What Does AlphaGo Mean for Poker?
A few weeks ago, Google announced that its Go-playing artificial intelligence (AI) AlphaGo had defeated professional player and reigning, three-time European Champion Fan Hui, and by a margin of 5-0 no less. Go has long been held up as an example of a game which is “hard for computers,” so seeing a very strong human player fall to an algorithm is a cause for celebration, consternation, or both, depending on who you ask. In particular, poker players worried about the future of the game in face of AI encroachment might well wonder what AlphaGo means for poker.
What is Go?
Go is the English name for one of the world’s oldest board games, originating in China where it is known as weiqi, and equally popular in Japan (as igo) and Korea (as baduk). Players take turns playing stones onto a grid, one player taking Black and the other White. The objective is to completely surround sections of the board with one’s own stones; enemy stones completely enclosed are captured, and empty areas at the end of the game score points for the surrounding player.

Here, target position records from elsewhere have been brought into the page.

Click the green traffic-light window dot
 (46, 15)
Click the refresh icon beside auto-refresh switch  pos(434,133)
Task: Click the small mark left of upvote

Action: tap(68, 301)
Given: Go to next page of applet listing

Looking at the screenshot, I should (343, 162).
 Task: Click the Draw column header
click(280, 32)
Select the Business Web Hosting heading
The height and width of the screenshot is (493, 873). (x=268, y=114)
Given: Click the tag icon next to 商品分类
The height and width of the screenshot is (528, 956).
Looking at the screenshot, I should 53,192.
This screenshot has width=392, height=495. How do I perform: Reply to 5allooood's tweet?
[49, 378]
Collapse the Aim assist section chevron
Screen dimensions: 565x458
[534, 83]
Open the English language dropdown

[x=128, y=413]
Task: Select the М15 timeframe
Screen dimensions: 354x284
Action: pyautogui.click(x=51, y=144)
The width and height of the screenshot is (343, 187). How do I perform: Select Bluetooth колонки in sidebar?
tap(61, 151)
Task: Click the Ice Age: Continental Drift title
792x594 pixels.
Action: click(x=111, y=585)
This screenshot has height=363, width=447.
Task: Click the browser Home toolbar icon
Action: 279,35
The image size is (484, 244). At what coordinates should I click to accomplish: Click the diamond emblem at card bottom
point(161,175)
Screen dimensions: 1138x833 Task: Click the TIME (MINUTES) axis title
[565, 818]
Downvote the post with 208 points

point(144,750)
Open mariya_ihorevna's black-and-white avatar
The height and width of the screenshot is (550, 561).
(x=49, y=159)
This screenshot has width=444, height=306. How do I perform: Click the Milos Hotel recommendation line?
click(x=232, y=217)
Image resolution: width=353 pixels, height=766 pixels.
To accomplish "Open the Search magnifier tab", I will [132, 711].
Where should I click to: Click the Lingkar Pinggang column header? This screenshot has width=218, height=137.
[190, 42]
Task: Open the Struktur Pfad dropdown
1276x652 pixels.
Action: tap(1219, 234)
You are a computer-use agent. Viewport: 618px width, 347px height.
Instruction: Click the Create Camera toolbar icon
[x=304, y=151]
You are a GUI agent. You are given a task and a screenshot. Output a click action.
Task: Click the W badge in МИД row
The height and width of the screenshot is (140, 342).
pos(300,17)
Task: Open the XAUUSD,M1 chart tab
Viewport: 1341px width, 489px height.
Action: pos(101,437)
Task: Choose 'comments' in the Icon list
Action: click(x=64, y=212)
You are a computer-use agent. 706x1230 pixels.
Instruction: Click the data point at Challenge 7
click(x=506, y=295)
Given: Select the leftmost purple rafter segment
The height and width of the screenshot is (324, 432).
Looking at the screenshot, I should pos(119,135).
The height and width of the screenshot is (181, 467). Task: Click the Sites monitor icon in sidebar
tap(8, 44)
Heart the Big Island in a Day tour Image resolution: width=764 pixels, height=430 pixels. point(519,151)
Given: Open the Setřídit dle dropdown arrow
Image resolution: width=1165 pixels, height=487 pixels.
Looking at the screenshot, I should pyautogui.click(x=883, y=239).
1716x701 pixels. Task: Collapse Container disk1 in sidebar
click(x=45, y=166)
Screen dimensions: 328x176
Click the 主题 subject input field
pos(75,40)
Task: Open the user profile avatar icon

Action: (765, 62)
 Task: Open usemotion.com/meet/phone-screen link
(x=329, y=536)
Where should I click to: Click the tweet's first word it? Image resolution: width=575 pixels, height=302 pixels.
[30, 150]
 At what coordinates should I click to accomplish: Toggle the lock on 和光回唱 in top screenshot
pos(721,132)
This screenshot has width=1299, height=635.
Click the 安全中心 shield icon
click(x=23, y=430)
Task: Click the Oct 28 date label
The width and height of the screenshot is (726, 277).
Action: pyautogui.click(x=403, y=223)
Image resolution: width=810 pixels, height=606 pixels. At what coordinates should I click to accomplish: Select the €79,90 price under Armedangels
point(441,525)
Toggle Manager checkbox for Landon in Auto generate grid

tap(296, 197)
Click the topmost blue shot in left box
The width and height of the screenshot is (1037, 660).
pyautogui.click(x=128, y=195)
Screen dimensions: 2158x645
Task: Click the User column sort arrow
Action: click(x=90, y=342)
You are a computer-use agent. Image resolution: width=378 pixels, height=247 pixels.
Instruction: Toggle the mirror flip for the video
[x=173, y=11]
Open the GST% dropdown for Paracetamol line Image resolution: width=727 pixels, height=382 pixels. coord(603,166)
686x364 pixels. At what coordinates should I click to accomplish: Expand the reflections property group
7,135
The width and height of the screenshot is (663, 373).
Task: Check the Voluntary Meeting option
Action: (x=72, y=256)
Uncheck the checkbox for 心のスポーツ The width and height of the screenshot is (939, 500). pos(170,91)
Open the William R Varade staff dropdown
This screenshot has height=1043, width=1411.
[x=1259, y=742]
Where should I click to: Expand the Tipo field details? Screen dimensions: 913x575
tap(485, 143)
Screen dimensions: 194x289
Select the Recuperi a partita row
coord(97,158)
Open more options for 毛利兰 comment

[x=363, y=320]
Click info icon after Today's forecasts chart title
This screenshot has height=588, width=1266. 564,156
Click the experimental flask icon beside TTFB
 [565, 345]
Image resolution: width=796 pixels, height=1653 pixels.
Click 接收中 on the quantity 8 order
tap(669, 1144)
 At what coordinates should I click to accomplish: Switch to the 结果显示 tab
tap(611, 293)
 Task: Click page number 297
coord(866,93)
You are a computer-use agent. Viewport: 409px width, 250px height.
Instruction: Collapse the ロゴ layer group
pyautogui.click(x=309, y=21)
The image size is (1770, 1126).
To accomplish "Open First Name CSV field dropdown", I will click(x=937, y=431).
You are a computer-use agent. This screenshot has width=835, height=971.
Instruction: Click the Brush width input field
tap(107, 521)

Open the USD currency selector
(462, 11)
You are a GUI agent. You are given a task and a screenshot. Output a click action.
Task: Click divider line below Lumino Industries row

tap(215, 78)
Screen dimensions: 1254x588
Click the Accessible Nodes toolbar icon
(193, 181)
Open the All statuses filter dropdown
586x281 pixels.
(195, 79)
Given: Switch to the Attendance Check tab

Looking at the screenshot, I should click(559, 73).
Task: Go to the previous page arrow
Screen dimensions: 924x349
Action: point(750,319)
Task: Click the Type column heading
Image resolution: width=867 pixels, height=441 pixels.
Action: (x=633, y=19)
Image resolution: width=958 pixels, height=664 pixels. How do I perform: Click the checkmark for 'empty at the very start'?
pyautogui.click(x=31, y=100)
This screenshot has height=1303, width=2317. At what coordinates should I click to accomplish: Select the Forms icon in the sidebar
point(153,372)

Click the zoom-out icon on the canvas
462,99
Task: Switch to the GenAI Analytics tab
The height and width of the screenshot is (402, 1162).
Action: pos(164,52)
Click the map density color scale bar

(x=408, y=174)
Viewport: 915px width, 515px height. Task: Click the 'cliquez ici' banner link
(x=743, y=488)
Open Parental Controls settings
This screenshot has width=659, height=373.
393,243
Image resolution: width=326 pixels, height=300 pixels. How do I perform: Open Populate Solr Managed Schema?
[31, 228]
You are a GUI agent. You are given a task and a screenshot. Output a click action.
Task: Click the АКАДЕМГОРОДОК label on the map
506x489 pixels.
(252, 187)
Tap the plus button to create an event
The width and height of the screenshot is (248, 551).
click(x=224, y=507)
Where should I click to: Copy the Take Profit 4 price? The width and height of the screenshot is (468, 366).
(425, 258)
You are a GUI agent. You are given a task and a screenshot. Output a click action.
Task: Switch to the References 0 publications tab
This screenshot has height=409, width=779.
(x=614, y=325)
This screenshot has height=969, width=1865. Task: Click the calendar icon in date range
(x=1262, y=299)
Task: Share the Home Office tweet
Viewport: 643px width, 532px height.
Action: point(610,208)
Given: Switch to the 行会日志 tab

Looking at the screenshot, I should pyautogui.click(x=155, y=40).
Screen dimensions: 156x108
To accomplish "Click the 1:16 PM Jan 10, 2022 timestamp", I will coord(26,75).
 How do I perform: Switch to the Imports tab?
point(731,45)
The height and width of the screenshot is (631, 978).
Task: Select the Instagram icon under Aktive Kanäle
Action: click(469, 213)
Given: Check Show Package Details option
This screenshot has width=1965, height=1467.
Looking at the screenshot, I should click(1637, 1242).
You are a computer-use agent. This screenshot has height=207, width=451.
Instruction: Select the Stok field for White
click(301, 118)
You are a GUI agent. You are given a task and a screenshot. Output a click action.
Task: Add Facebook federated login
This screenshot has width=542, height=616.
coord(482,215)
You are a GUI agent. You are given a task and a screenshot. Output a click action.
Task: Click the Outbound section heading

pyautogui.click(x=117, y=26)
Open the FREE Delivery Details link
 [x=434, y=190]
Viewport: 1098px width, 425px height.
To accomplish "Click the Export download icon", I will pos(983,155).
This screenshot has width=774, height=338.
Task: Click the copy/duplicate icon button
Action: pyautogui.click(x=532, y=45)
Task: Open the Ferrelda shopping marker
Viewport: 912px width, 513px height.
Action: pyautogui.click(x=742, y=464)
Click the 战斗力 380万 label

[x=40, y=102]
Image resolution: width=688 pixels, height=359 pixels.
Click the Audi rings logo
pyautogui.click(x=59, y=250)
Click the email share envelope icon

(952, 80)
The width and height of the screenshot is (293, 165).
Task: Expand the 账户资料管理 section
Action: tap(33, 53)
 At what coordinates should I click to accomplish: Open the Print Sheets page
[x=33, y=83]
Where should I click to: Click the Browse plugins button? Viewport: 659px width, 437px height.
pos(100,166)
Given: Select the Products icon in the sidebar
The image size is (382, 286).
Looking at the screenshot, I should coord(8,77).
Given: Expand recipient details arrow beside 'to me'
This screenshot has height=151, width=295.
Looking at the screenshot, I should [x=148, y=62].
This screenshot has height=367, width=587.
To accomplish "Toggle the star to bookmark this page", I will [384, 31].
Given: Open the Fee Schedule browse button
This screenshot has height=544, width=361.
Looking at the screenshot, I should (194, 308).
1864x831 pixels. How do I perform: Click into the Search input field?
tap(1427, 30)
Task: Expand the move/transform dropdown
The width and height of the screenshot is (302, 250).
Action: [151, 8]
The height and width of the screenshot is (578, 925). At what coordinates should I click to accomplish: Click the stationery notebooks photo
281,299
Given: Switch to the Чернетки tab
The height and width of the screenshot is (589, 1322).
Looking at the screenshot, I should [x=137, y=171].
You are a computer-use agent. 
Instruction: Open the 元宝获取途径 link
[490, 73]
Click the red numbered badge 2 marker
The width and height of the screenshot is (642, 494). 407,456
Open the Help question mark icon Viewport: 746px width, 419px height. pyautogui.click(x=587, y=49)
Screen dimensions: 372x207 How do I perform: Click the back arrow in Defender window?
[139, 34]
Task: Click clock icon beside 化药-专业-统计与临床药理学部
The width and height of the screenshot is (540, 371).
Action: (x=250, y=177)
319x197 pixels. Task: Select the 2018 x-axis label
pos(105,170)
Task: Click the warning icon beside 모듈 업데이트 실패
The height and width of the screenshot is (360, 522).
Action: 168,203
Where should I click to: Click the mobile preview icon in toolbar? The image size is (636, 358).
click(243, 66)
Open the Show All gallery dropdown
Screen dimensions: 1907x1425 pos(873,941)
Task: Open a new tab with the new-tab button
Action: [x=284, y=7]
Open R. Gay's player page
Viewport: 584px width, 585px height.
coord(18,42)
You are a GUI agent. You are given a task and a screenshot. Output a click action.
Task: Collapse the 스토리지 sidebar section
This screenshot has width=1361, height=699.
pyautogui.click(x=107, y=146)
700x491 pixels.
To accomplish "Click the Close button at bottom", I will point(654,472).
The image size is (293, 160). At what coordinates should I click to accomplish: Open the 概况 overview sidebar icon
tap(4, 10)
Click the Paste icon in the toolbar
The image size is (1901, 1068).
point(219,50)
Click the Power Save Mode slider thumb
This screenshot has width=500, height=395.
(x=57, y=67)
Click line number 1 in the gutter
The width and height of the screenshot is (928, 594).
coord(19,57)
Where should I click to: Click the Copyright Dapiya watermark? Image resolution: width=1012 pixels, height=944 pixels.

The rules are extremely simple – far more so than other abstract strategy games like chess – yet their implications are complex and difficult to wrap one’s head around. For computers, the difficulty stems from the size of the game space. Whereas chess has a fixed initial setup, a Go board begins empty; chess cannot therefore be played on anything other than an 8-by-8 board without changing the fundamental nature of the game, whereas a Go board can be scaled arbitrarily. In modern times, Go is typically played on a 19-by-19 board, but 17-by-17 was once the default, and the idea has been floated of moving to 21-by-21 at some point in the future if the game ever starts to feel played out at the pro level.
The large board means that there are many more possible moves to be made at most junctures than in something like chess. This, in turn, has exponential implications on the complexity of solving the game by brute force. With two possible moves to be made, brute force examination to four moves depth means looking at 16 positions; with ten moves available at each juncture, you’d have 10,000 positions to look at. Meanwhile, most Go positions allow for hundreds of possible moves. It’s this unfeasibility of brute force solutions that makes Go an interesting challenge for computers.
No-Limit Hold’em, another hard game
There’s a parallel to be made with poker here. The University of Alberta was able to “essentially weakly solve” Limit Heads-Up Hold’em with its Cepheus AI, while Carnegie-Melon’s Claudico, although a strong player, can still be defeated by humans at No-Limit Hold’em, and is still extremely far from theoretical unexploitability.
To understand why that is, you have to look at the number of moves available at any juncture. In Limit games, this is never more than three: check or bet when the action is unopened; fold, call or raise when facing a bet. In No-Limit games, however, the bet and raise moves are subdivided into different bet amounts, from the minimum up to an all-in. Humans simplify the game for themselves by having a few standard bet sizes (either in terms of big blinds or percentage of the pot), but a truly perfect AI would need to consider every legal bet size as a separate possible move.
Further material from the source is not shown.